═════ Passage provided
It’s the Curry brothers who indulge in preemptory dismissals.

“I face the same difficulties with the problem of evil, because I believe in God. But I don't bother with the trite responses to the problem that Christians often offer.”

No one at Triablogue has offered a “trite” response to the problem of evil.

“It's a hard issue and I'm willing to admit that I don't have all the answers.”

This is an exercise in mock modesty. Curry believes that God is the wrong answer to the problem of evil.

“But I must warn you that you may not be able to survive as a Christian with this honest approach to the Scriptures. Steve is so comfortable man-handling the text of the Bible that he can even dismiss ‘do unto others as you would have them do unto you’ from Lk 6:31 with the simple excuse that it is a ‘distraction’".

1.A palpable lie since this is not the only reason I gave.

But Curry wants to play hopscotch. He raises a “problem passage.” When we answer him on his own level, and he can’t answer back, then he tries to change the subject without admitting his error.

There are over 31,000 verses in the Bible. By hopscotching from one verse to another and another and another, Curry can stall for time and play out the clock if you let him.

2.Notice that Bridges answered him, which he ignores.

3.He gives no evidence that I “manhandle” Scripture. Assertion in place of argument.

“Steve made his decisions a while back, and today the Bible is Play-Doh. Whatever he wants it to say it will say.”

Notice that Curry is characterizing my interpretation rather than arguing it down. He substitutes a tendentious description for a reasoned argument to the contrary. No attempt to actually show that I treat the text like Play-Doh. Just a lazy, evasive characterization.

“When 2 Pet 2:1 says ‘They will secretly introduce destructive heresies, even denying the sovereign Lord who bought them’ for Steve that still means Christ only died for the elect.”

1.Notice how he changes the subject. He tries to make his opponent fight on several fronts at once while he retreats from a losing skirmish.

2.What I point out in 2 Pet 2:1 is that the Arminian interpretation is anachronistic. It maps later, dogmatic usage back onto Biblical usage as if the mere occurrence of the word “purchase” were a technical term denoting the full-orbed doctrine of penal substitution.

“When I Tim 2:12 says that women need to be silent in church, for Steve it doesn't mean that.”

1.Agreed. 1 Tim 2:12 doesn’t mean that. And that’s because it doesn’t say that. Curry is mistaking 1 Cor 14:34 for 1 Tim 2:12.
══════════
═════ Source material
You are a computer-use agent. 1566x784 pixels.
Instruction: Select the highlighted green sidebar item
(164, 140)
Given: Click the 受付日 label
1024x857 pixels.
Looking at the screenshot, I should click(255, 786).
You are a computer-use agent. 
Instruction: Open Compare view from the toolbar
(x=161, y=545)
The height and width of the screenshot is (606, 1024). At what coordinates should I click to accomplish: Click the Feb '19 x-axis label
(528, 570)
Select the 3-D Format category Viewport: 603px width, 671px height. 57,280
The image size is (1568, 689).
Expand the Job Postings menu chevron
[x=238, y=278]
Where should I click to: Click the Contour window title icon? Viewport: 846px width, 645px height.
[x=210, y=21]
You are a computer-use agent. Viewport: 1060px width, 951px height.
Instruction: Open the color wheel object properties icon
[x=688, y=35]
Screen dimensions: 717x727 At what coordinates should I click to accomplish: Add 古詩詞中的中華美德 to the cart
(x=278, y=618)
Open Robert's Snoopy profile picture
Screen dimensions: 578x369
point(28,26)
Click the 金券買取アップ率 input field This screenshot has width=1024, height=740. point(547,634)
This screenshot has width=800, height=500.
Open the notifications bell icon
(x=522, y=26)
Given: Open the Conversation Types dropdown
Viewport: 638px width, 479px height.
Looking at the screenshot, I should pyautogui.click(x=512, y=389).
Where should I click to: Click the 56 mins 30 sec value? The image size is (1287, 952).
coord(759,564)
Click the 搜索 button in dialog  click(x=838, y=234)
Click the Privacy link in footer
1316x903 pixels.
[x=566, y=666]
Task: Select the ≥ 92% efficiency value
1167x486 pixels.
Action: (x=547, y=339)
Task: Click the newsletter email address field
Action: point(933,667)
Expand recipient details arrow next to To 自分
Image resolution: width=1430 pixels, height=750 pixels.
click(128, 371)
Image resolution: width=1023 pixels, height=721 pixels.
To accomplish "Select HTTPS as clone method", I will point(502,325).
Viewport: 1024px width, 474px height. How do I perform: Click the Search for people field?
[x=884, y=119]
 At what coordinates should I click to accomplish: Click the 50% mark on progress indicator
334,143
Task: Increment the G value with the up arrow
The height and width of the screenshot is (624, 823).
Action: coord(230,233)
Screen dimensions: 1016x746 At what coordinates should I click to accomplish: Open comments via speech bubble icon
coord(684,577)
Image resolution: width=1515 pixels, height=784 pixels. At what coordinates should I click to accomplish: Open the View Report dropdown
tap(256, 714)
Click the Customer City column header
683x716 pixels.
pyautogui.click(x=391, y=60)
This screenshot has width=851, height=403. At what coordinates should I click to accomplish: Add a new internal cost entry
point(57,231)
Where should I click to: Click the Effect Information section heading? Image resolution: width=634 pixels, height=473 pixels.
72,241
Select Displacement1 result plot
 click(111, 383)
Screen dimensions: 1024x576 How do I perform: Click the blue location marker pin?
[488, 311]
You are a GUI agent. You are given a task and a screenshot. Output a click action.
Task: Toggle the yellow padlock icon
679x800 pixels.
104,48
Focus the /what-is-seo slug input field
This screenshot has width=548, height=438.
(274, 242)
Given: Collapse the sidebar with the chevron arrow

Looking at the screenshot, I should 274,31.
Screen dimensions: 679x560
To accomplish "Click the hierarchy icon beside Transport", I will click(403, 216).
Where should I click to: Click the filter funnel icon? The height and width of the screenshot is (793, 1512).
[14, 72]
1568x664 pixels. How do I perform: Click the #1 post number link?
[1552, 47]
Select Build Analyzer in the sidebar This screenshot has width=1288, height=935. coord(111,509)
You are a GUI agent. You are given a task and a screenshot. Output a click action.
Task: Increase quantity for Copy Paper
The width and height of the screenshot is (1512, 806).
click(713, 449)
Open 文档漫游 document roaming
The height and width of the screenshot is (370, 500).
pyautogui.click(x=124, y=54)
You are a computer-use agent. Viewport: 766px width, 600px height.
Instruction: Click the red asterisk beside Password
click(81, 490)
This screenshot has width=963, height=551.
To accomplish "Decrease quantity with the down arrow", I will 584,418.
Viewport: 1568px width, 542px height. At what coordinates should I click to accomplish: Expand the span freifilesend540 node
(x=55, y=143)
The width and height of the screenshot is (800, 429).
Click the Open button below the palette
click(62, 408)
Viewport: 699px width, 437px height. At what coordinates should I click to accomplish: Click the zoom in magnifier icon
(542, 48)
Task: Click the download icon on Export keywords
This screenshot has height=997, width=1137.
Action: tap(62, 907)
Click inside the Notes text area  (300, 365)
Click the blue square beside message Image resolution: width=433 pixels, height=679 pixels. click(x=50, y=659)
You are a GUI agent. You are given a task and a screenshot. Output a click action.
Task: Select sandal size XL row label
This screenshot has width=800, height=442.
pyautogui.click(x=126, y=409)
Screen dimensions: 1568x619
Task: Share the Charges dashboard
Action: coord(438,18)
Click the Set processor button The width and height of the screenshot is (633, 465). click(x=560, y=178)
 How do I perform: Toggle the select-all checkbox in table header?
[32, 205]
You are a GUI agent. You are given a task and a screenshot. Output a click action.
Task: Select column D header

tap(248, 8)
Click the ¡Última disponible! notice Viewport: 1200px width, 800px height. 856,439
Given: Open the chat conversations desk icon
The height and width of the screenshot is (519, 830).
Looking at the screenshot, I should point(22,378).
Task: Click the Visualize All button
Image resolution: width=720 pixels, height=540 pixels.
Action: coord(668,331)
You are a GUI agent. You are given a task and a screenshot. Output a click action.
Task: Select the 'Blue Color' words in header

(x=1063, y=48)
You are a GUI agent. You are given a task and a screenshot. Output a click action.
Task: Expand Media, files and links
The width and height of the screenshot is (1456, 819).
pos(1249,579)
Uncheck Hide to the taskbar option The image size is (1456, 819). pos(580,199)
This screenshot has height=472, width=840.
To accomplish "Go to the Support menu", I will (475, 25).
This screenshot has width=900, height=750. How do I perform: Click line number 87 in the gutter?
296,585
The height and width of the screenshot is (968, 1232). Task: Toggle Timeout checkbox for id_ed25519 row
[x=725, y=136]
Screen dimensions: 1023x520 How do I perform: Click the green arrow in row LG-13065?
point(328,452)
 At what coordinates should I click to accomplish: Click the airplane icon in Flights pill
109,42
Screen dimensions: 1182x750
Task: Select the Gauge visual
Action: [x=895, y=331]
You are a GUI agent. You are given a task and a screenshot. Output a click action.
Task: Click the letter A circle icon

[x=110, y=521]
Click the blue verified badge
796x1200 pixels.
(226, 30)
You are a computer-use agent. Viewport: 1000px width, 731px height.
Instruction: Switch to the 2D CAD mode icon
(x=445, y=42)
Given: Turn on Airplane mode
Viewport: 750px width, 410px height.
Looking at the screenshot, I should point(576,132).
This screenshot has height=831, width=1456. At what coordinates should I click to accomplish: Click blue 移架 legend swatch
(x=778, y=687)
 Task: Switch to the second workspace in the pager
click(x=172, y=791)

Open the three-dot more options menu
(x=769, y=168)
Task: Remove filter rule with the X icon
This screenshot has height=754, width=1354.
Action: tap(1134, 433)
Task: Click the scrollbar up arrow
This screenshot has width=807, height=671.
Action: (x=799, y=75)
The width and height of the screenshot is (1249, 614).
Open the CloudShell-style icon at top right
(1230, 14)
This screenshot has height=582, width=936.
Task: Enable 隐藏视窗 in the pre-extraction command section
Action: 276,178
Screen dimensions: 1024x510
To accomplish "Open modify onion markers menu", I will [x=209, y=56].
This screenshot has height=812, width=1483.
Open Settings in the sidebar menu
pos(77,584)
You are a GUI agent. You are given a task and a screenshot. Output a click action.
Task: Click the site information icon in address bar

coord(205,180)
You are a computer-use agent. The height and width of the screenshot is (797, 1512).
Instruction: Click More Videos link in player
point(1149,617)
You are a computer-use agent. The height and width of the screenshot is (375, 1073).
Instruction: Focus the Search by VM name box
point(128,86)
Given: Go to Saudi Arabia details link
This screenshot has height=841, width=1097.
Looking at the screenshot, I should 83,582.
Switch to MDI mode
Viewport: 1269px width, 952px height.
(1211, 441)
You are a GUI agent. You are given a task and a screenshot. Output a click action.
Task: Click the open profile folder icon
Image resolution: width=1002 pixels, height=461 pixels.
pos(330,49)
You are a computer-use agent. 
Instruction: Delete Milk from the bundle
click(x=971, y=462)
══════════
> **Tasks**:
**1.** According to the passage, how many verses does the Bible contain?
**2.** In the records, reproduce the lines beginning with the one that contains "Select the 3-D" and continuing through the one that contains "[x=210, y=21]".
The passage and the records were taken from unrelated sources.

> **Results**:
**1.** Over 31,000.

**2.**
Select the 3-D Format category Viewport: 603px width, 671px height. 57,280
The image size is (1568, 689).
Expand the Job Postings menu chevron
[x=238, y=278]
Where should I click to: Click the Contour window title icon? Viewport: 846px width, 645px height.
[x=210, y=21]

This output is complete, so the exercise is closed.